*** INFORMATION SUPPLIED ***

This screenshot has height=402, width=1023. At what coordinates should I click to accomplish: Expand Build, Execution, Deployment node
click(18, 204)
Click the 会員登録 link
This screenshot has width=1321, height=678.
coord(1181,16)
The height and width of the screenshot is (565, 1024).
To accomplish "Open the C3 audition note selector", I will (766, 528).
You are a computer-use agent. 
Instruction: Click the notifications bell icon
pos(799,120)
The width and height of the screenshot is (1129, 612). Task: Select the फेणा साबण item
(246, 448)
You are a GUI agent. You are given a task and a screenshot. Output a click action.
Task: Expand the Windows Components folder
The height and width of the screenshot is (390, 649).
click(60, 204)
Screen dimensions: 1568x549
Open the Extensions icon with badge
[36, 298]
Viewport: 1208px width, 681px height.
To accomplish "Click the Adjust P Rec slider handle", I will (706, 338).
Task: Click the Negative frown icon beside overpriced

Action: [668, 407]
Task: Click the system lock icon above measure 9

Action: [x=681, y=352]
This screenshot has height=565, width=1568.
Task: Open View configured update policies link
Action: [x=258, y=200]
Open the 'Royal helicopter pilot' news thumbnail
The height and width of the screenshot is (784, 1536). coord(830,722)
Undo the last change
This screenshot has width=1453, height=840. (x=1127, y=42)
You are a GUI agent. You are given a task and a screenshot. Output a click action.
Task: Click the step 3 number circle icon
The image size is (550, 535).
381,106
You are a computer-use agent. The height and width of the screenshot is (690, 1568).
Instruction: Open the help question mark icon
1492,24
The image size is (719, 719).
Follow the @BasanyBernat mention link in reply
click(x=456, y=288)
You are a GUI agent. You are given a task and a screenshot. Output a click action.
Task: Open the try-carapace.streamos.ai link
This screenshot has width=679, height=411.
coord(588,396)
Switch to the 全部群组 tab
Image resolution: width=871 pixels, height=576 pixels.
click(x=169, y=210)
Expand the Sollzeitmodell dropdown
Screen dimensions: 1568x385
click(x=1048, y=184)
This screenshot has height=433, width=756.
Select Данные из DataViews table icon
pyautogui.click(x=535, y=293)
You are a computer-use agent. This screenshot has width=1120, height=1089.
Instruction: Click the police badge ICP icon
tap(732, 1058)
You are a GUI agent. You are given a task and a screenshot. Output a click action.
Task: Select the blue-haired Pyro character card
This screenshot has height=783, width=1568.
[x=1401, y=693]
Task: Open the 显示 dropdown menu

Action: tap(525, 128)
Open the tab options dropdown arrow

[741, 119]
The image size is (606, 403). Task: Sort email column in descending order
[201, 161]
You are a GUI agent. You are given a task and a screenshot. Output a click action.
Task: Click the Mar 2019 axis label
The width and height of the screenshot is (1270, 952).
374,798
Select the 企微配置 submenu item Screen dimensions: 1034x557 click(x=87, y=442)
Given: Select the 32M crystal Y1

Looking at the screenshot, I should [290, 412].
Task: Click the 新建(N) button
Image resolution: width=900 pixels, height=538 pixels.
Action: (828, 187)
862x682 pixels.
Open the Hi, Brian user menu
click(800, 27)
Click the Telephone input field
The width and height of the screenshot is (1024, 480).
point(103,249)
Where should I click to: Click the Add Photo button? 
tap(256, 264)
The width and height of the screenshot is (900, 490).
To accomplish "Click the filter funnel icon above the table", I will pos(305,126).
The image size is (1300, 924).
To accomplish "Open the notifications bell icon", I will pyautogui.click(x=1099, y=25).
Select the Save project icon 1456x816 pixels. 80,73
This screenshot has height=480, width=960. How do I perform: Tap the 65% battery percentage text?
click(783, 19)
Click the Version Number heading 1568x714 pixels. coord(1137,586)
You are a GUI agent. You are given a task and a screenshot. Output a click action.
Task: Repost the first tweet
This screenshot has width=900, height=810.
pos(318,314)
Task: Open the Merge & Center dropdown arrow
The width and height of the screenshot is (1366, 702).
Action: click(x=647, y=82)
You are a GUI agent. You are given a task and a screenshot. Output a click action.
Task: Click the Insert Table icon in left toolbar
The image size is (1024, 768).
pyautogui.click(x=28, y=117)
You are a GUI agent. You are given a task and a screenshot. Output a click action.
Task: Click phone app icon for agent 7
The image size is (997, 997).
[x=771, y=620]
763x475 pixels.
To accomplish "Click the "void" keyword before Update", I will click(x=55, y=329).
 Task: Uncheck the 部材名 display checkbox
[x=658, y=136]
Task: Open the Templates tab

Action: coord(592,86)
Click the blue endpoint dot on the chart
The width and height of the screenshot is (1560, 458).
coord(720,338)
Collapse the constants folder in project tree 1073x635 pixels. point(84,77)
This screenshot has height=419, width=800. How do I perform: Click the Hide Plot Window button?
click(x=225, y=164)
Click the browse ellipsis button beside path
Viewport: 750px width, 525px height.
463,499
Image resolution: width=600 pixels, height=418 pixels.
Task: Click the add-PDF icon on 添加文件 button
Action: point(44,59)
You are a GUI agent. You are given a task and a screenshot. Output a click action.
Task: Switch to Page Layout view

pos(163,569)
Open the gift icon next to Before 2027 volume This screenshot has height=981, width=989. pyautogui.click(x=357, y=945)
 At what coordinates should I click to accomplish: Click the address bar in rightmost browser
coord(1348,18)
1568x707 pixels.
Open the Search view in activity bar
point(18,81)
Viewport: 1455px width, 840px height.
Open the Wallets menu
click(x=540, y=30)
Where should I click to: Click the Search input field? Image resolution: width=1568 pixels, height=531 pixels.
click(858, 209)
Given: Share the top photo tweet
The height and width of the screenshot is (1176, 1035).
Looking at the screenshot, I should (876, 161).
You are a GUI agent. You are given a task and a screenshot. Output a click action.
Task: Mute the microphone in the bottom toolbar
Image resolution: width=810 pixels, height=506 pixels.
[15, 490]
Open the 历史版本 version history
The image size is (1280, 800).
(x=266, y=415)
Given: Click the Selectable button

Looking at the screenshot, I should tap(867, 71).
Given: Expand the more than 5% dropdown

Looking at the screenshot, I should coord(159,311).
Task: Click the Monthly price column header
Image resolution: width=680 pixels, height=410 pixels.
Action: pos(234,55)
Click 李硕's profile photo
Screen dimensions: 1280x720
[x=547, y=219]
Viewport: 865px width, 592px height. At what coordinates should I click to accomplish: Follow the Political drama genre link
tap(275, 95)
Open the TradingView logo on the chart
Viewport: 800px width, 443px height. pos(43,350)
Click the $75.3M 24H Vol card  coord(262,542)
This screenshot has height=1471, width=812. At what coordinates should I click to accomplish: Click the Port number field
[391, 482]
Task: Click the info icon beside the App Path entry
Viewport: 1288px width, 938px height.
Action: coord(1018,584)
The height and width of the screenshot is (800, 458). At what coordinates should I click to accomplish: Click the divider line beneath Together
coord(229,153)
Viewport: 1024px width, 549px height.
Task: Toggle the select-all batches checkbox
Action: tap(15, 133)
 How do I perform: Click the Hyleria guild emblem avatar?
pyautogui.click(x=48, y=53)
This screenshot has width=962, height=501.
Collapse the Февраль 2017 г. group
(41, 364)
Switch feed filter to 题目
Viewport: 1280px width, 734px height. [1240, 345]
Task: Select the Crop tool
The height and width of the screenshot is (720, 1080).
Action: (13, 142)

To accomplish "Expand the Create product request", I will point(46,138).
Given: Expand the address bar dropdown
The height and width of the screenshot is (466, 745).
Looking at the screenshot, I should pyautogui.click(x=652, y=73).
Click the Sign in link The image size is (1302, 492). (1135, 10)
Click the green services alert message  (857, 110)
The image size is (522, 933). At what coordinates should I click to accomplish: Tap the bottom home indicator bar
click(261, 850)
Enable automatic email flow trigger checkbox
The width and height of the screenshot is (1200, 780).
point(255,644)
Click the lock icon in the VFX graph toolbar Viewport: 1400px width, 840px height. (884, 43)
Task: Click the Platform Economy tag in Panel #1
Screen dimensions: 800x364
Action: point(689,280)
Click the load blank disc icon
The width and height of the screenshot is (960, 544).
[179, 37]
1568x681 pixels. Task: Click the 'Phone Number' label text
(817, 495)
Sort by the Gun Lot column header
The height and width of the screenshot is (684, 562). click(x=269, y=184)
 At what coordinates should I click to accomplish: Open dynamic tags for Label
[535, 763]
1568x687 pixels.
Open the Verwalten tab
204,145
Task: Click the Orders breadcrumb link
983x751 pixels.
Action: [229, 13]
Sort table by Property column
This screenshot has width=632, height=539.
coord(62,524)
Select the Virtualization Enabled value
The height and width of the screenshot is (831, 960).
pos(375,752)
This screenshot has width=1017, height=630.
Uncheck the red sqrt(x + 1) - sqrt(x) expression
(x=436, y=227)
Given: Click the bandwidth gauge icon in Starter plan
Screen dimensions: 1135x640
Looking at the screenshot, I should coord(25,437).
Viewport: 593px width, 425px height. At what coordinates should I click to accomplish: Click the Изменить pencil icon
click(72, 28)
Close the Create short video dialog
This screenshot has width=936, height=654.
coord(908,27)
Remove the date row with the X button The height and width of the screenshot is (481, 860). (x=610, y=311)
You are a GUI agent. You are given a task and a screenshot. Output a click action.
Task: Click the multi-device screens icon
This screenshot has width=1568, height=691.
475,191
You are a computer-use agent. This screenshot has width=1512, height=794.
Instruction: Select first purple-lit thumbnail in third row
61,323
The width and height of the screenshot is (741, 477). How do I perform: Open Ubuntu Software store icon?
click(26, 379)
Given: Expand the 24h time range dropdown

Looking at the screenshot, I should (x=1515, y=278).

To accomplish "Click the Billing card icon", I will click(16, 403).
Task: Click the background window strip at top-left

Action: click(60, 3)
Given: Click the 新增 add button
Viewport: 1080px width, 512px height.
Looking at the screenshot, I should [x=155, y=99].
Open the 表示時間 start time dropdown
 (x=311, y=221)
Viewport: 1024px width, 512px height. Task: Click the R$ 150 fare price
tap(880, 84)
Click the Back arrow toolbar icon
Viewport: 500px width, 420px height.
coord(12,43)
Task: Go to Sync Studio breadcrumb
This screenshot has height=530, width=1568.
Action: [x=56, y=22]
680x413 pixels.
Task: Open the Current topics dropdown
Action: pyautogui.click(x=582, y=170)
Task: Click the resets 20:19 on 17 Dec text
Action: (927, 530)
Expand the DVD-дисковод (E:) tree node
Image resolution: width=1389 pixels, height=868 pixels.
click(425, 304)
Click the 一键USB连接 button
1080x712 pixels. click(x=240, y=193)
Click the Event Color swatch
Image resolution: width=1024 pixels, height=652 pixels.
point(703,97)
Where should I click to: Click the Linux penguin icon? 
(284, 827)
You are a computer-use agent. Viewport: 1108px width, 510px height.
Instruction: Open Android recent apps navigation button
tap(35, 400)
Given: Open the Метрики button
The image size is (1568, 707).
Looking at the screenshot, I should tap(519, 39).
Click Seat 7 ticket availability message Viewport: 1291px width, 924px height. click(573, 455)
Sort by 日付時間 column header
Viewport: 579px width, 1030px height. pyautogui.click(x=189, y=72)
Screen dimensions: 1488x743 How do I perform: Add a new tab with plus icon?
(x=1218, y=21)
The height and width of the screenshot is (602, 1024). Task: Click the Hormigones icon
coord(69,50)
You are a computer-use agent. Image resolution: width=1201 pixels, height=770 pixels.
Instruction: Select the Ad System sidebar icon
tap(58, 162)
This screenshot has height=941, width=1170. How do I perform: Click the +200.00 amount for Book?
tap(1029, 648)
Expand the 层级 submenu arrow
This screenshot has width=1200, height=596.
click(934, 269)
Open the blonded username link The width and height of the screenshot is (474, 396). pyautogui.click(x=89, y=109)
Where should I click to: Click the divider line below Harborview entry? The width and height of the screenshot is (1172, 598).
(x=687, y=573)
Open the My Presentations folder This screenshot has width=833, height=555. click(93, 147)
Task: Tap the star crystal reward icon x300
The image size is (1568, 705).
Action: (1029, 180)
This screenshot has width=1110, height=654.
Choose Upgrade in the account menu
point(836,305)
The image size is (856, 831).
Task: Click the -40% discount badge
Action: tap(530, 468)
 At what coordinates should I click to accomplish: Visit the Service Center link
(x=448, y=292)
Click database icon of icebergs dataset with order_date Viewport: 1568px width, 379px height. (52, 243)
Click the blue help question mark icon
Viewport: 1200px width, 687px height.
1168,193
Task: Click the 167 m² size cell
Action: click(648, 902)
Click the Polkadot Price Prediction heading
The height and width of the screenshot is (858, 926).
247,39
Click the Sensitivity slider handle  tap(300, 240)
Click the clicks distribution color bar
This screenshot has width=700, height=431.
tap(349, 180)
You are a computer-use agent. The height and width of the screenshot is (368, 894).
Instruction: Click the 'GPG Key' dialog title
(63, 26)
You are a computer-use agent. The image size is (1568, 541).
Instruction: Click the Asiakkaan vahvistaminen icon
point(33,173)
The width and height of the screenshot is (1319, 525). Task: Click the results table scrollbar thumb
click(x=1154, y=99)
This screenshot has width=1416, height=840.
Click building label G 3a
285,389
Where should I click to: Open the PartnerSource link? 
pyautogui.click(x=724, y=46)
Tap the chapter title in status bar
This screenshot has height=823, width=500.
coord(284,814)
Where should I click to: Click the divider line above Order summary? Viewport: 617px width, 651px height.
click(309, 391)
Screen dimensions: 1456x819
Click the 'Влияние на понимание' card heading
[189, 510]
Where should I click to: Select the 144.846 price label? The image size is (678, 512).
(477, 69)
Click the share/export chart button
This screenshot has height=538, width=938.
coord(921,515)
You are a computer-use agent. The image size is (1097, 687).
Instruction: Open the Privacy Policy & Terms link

*** End of INFORMATION SUPPLIED ***

#### EXERCISE INSTRUCTIONS
The answer must be every line from the records above that contains the word "project", copied in full.

#### ANSWER BOX
Select the Save project icon 1456x816 pixels. 80,73
Collapse the constants folder in project tree 1073x635 pixels. point(84,77)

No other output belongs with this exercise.